Positiver l’avortement
Dans la formation à la pratique de l’IVG organisée en trois ans à l’ULB, les médecins généralistes apprennent à maîtriser les techniques médicales, bien sûr, mais aussi à écouter les patientes, sans jamais les juger. «Vingt-cinq ans après la dépénalisation partielle, les femmes vivent toujours l’avortement de façon honteuse et culpabilisante. Aujourd’hui, dans l’esprit du public, un avortement, ça reste “pas bien”. Le regard que la société porte sur les femmes en fait quelque chose de difficile à vivre pour elles.»
Or, de ses années de combat pour la dépénalisation de l’IVG et d’expérience aux côtés de ses patientes, Dominique Roynet retire une chose: l’avortement, dans la grande majorité des cas, est positif. «On parle toujours de l’avortement comme d’un échec, de quelque chose de négatif. Mais il y a plein d’avortements qui sont des étapes positives dans l’histoire des femmes, parce qu’à un moment donné, une femme a décidé de se libérer d’une contrainte parentale, d’une contrainte maritale, d’une exigence quelconque. Elle a décidé de dire non à sa mère, non à son mari, non à tel ou tel homme. Elle a décidé de faire un choix et de poser un acte libre. Et puis, un avortement, ça arrive à qui? À des femmes jeunes, en bonne santé, qui sont désirables et sexuellement actives. Puis qui ont un problème de parcours.
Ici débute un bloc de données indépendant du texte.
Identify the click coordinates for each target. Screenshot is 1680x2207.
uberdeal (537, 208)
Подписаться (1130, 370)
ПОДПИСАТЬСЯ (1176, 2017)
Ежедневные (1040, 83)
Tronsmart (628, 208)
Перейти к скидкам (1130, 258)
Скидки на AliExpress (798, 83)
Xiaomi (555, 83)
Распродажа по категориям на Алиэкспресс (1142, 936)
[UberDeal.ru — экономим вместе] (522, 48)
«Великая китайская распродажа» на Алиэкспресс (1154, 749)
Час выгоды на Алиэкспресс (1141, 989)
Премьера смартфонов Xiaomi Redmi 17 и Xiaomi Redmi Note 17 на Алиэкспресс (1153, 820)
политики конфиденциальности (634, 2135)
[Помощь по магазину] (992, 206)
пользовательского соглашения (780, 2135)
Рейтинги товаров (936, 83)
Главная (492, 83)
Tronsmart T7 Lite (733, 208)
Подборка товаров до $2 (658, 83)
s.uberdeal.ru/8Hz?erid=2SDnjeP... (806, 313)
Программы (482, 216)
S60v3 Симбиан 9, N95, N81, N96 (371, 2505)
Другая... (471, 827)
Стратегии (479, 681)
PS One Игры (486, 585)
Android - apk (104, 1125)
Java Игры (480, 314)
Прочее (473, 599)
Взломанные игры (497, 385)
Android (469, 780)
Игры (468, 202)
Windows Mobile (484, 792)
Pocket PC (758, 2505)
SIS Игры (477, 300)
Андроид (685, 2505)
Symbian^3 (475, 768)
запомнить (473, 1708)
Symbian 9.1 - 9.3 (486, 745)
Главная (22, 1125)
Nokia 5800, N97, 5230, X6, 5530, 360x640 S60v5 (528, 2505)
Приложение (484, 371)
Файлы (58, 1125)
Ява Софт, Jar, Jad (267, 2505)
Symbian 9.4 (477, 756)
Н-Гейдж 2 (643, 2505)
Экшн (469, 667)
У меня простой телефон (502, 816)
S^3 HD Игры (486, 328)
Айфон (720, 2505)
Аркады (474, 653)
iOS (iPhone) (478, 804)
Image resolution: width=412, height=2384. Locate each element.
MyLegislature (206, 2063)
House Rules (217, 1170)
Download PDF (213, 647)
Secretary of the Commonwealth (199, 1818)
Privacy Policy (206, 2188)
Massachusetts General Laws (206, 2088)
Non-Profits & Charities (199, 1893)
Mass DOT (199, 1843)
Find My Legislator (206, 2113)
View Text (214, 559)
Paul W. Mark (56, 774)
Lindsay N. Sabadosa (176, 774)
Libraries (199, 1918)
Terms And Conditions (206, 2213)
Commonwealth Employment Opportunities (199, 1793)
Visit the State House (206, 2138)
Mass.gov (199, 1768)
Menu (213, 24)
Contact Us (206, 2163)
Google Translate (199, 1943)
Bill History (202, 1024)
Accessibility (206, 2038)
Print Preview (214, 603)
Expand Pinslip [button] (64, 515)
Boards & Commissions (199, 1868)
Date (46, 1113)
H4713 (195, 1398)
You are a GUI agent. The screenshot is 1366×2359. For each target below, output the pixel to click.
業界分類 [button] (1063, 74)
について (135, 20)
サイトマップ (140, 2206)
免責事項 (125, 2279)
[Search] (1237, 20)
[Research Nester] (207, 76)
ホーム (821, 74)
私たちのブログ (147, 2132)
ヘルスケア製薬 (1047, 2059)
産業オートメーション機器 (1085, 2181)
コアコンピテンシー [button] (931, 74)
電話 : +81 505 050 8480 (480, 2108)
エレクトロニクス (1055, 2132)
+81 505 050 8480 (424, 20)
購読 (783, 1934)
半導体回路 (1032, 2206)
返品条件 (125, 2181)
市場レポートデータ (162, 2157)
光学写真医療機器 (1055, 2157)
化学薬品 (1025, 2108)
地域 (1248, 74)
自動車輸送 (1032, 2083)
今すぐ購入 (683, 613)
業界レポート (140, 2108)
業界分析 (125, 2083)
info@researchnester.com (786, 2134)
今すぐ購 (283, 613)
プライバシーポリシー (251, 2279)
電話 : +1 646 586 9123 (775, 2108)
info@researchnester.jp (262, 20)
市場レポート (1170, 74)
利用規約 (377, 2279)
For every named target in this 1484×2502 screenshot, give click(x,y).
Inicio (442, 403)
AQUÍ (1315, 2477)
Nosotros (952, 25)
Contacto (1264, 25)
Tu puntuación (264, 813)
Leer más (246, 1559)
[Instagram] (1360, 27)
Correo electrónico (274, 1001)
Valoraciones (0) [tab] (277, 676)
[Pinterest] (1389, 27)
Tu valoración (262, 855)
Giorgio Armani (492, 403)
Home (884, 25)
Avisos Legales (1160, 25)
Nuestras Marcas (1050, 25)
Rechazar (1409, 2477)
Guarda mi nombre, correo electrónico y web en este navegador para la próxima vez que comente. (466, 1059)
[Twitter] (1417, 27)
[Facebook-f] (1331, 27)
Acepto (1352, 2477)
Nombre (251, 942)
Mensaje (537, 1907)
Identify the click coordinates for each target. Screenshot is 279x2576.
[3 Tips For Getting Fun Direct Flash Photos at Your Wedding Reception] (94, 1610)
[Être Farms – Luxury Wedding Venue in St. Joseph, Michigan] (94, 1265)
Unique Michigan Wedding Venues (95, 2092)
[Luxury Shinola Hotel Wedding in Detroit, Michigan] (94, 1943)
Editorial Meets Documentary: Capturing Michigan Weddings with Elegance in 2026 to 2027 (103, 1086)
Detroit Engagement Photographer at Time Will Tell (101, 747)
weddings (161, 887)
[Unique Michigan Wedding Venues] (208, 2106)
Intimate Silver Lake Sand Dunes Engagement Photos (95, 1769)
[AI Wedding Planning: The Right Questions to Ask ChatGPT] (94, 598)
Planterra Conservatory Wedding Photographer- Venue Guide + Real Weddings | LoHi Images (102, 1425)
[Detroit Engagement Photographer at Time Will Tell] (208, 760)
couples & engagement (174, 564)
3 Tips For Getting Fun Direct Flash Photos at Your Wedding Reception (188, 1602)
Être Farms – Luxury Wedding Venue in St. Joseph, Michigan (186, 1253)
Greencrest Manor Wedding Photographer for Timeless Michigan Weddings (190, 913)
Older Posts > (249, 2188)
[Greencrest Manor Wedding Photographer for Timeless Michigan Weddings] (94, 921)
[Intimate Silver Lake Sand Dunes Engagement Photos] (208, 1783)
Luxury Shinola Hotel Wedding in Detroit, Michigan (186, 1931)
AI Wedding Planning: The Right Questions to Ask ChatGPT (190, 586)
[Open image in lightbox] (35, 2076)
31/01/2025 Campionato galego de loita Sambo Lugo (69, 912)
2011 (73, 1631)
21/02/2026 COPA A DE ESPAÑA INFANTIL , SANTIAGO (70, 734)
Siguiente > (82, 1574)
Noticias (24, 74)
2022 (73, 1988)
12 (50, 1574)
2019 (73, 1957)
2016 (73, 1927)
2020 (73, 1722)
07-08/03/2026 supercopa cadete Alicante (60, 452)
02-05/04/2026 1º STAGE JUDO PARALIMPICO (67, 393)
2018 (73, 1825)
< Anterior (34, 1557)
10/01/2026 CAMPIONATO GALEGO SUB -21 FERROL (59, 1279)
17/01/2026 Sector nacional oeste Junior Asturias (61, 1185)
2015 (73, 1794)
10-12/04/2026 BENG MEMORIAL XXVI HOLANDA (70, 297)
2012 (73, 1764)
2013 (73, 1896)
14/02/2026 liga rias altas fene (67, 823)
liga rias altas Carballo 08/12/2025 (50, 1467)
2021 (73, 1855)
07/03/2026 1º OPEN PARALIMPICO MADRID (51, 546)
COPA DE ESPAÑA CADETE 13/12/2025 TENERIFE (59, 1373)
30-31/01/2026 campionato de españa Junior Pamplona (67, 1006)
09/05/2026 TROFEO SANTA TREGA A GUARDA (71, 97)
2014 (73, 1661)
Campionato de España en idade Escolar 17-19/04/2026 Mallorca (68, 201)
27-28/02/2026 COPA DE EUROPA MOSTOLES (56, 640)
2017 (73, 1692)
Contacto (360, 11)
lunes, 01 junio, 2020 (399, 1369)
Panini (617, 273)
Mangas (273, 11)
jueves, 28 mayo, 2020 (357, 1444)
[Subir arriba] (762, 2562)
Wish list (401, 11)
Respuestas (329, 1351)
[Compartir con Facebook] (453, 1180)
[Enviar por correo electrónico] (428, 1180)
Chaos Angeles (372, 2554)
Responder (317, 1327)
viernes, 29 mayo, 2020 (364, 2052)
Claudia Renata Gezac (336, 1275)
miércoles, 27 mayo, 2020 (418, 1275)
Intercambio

Mais qui sont fécondes. Ce n’est quand même que des bonnes nouvelles. Il faut changer le discours et arrêter avec ce misérabilisme et cette dramatisation. L’avortement, c’est une étape dans l’histoire de la fécondité de la femme. Ni plus ni moins.»
Sortir l’IVG du Code pénal: indispensable!
Si la sortie de l’IVG du Code pénal est à ce point indispensable pour elle, c’est aussi parce qu’elle va participer à cette dédramatisation. «Ce n’est pas la même chose de dire: c’est interdit, sauf si. Que de dire: c’est autorisé, sous certaines conditions.» Éternelle optimiste, Dominique Roynet y croit. À condition d’agir maintenant, car les anti-choix sont en embuscade, prêts à flirter sur n’importe quelle nouvelle mode pour distiller leur discours nauséabond. Preuve en est le site www.sauvezpikachu.com surfant sur la vague du jeu PokemonGo pour instrumentaliser les jeunes filles. «Les femmes, elles ont lu tous ces sites anti-IVG avant de venir nous voir dans les plannings, ces sites qui racontent des horreurs. Et ça fait des dégâts.»